The goal of water-temp-bc is to document and serve out
water temperature data. Setup and wrangle scripts are located here https://github.com/NewGraphEnvironment/water-temp-bc
.
We scrape the Environment Canada (ECCC) web service for all realtime
temperature data for the province and serve it out from parquet files on
s3 storage. We are however limited to around 18 months of data or so -
so if we want current data we likely need to scrape on a schedule and
add the data to what we have. That said - ECCC has provided us with a
ton of historic data so in scripts/extract-eccc.R we
wrangle that together into one parquet file and serve on the cloud (s3
storage).
Currently we have more than 1 file so we we will need to put them all together soon. TO DO. Here is a list of the files that we have currently with the date stamp corresponding to the latest date for water temperature data (there is also discharge and water level, air temp mixed in for some sites.)
fs::dir_ls("data", glob = "*.parquet")
## data/realtime_raw_20240119.parquet data/realtime_raw_20250728.parquet data/realtime_raw_eccc_20221213.parquet
## data/stations_realtime.parquet
Using duckdb for
R we are able to connect directly to the parquet files
stored on a S3 bucket and query around to explore the provincial
realtime data for the province of British Columbia. The beauty of duckdb and
the parquet file format (provided we install the
httpfs extension) is that we don’t need a database. We just
create a connection to a “virtual database” with the line below and we
can query the files directly in the s3 buckets…. Neeto.

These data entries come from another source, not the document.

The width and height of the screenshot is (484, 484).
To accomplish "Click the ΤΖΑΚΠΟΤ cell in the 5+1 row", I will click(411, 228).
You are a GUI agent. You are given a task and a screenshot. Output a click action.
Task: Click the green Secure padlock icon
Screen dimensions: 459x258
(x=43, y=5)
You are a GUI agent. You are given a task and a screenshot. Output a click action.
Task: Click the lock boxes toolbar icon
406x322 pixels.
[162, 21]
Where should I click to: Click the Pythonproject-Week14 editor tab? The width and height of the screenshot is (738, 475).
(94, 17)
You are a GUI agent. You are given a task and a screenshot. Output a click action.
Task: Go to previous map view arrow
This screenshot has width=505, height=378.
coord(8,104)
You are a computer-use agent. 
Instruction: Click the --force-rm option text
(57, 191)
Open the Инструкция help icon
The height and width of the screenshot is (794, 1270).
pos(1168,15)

con <- DBI::dbConnect(duckdb::duckdb())
DBI::dbExecute(con, "INSTALL httpfs; LOAD httpfs;")
Currently the data directory of this repo is mirrored at s3://water-temp-bc/data so punch in any of the urls below into your browser and grab the files yourself.
In the code chunks below we connect to duckdb load the
httpfs extension.
con <- DBI::dbConnect(duckdb::duckdb())
DBI::dbExecute(con, "INSTALL httpfs; LOAD httpfs;")
[1] 0
In the next chunks we perform a couple of queries and present the information about the data currently available.
tab <- DBI::dbGetQuery(
con,
"SELECT *
FROM 's3://water-temp-bc/data/stations_realtime.parquet'"
)
range <- DBI::dbGetQuery(con, "
SELECT
STATION_NUMBER,
MIN(Date) AS min_date,
MAX(Date) AS max_date
FROM 's3://water-temp-bc/data/realtime_raw_20250521.parquet'
WHERE Parameter = '5'
GROUP BY STATION_NUMBER;
")
# save local so need not run every time
saveRDS(range, "data/result.rds")
Realtime station information stored on AWS s3. NOTE: To view all columns in the table - please click on one of the sort arrows within column headers before scrolling to the right.
Below we query for data from a particular site. Note that Parameter = ‘5’ seems to be a better query than Code = “TW” since not all events are currently labelled with a Code…
tab <- DBI::dbGetQuery(con, "
SELECT *
FROM 's3://water-temp-bc/data/realtime_raw_20250521.parquet'
WHERE STATION_NUMBER IN ('07EA004')
AND Parameter = '5'
LIMIT 100
")
Example of output generated by querying parquet file stored on AWS s3. NOTE: To view all columns in the table - please click on one of the sort arrows within column headers before scrolling to the right.
DBI::dbDisconnect(conn = con)